## WHAT THIS EXERCISE ASKS
1. In the forum thread on open-source liability, reproduce the stretch from "as per the title, does" through "in any form?", switching "device" to "machine".
2. List every country named in the forum thread on open-source liability.
3. Extend the forum thread on open-source liability from the point where it stops.

***** SOURCE TEXT *****

Does Open-source hardware / software has any legal responsibilities?



as per the title, does open-source hardware / software has any legal responsibilities?

for example, if i design / create a device which is used by disabled people for locomotion, i publish the documentation, firmware, blueprints, etc as open source. then someone reproduces that device and an accident happens (because of hardware or firmware or any error), i could be liable in any form?



I’m neither a lawyer, nor programmer, just a paralegal in previous life, but a couple of things I will say about this, Firstly, GNU_General_Public_License and other Open Source licenses address this with fairly typical legal disclaimers. This is why some say it’s fairly important to actually include such licenses, (and force people to click on them) in any product: software, hardware or firmware, instead of just releasing a product into the Public Domain. Please get as much familiarity as possible before using them. Read Them! Again, I’m no authority on GNU licenses, and I believe there’s not actually much testing of the legal validity of Open Source licenses in courts (case law is supremely important in Common Law “English” type systems, like in the US, Canada, Great Britain, etc. Your responsibilities in Civil Law systems, as in much of Europe, may be different.) Secondly, in the US, the point of going after designers is when they have deep pockets- when the manufacturers and sellers don’t. One of the reasons there hasn’t been a whole lot of case law on Open Source, is the designers are often penniless, or at least not as wealthy as manufacturers, etc… Not good targets for lawsuits, although that’s no protection, as someone with a grudge or agenda might not care about the money, and/or have more of interest in bankrupting or putting you out of business. I mention this only to remind you to keep things in perspective, since any professional opinion you solicit might be inspired by their own business interests, and give only the most alarmist hypothetical situations. If you have no money, you’ll be small, if not invisible, to lawyers in the vast majority of cases. And most people will not be interested in putting a designer of products for the physically disabled out of business, and a good lawyer will point out the small-mindedness of such attempts if s/he can.

***** RECORDED DATA *****

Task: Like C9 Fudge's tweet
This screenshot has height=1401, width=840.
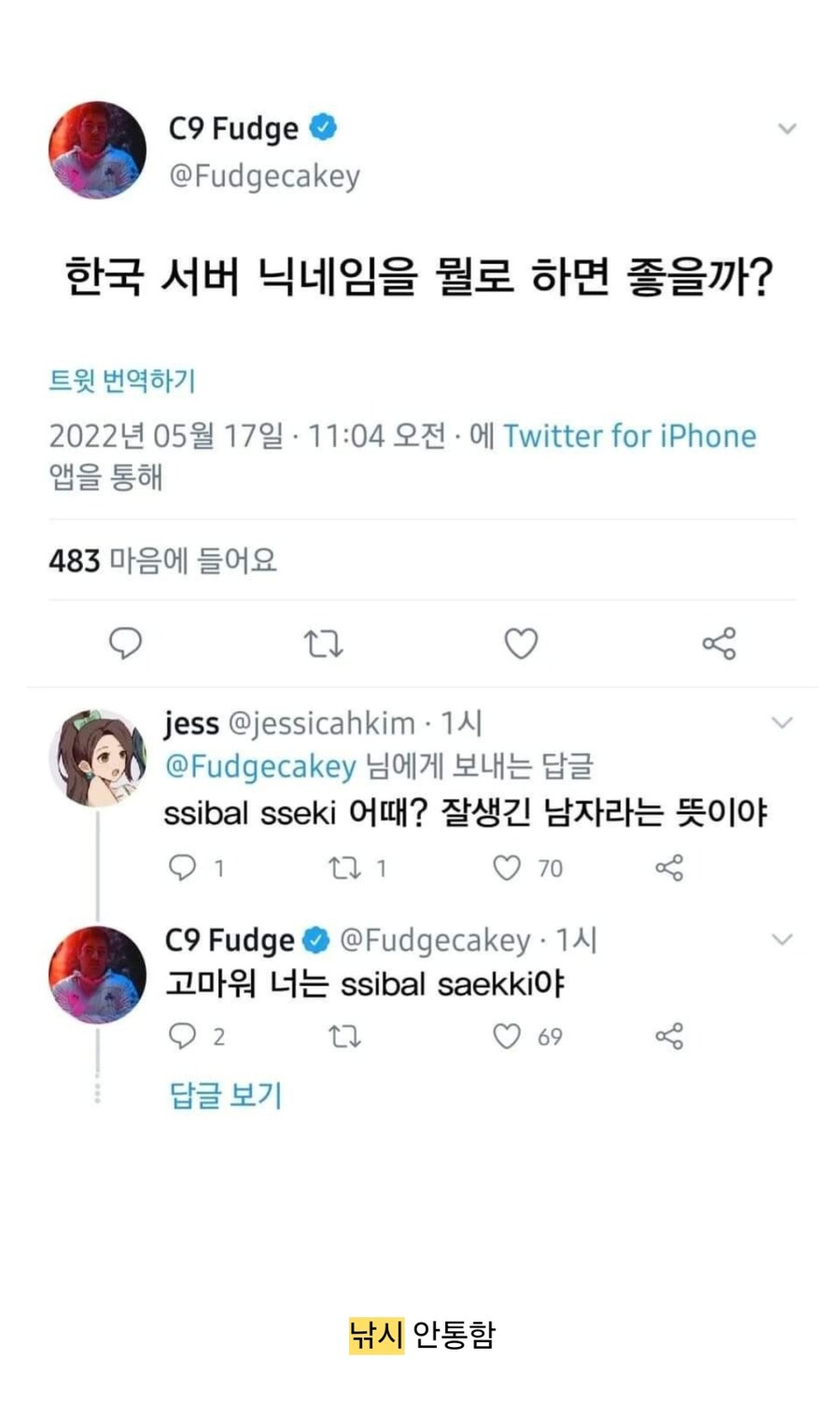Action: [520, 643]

*****
***** RECORDED DATA *****

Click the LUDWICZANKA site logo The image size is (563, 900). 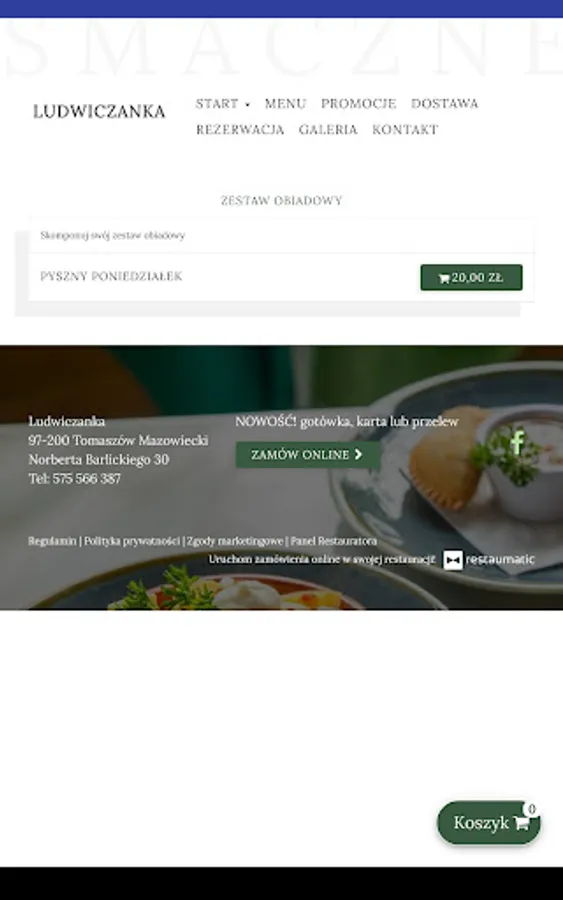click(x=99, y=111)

*****

## PER-TASK OUTPUTS
1.
as per the title, does open-source hardware / software has any legal responsibilities?

for example, if i design / create a machine which is used by disabled people for locomotion, i publish the documentation, firmware, blueprints, etc as open source. then someone reproduces that machine and an accident happens (because of hardware or firmware or any error), i could be liable in any form?

2. US, Canada, Great Britain

3.
The GNU people have put a lot of thought into such matters as legal responsibility: it’s one reason their on Version 3, instead of leaving the first version alone. Check out the language in it sometime, instead of clicking mindlessly, as we often do, me included.


thanks for the thoughts.

by the time, i also asked some folks who are in open source business, and they confirmed that there is absolutely no responibility for the author. all the responsibility is on the user!

and, of course, as you say, it is important to properly display and integrate the “license agreement” into the documentation.

i also find a “tool” on the creative commons website, which generates the appropriate text depending on the condition one choose:

in the generated text it clearly states:

"Section 5 – Disclaimer of Warranties and Limitation of Liability.

Unless otherwise separately undertaken by the Licensor, to the extent possible, the Licensor offers the Licensed Material as-is and as-available, and makes no representations or warranties of any kind concerning the Licensed Material, whether express, implied, statutory, or other. This includes, without limitation, warranties of title, merchantability, fitness for a particular purpose, non-infringement, absence of latent or other defects, accuracy, or the presence or absence of errors, whether or not known or discoverable. Where disclaimers of warranties are not allowed in full or in part, this disclaimer may not apply to You.

To the extent possible, in no event will the Licensor be liable to You on any legal theory (including, without limitation, negligence) or otherwise for any direct, special, indirect, incidental, consequential, punitive, exemplary, or other losses, costs, expenses, or damages arising out of this Public License or use of the Licensed Material, even if the Licensor has been advised of the possibility of such losses, costs, expenses, or damages. Where a limitation of liability is not allowed in full or in part, this limitation may not apply to You.

The disclaimer of warranties and limitation of liability provided above shall be interpreted in a manner that, to the extent possible, most closely approximates an absolute disclaimer and waiver of all liability."


In some word region, if you are a professional, and if you publish the documentation of your TMA (Thing Made with Atom) available for individuals, then you are responsible for individual usages, even if the licence you choose tells you are not. However, if you make your documentation available only for professionals, then professionals are said to know what they do, and you will not be responsible for usage done by professionals.


You may or may not be legally liable, but you might still face consequences
eg reputation damage.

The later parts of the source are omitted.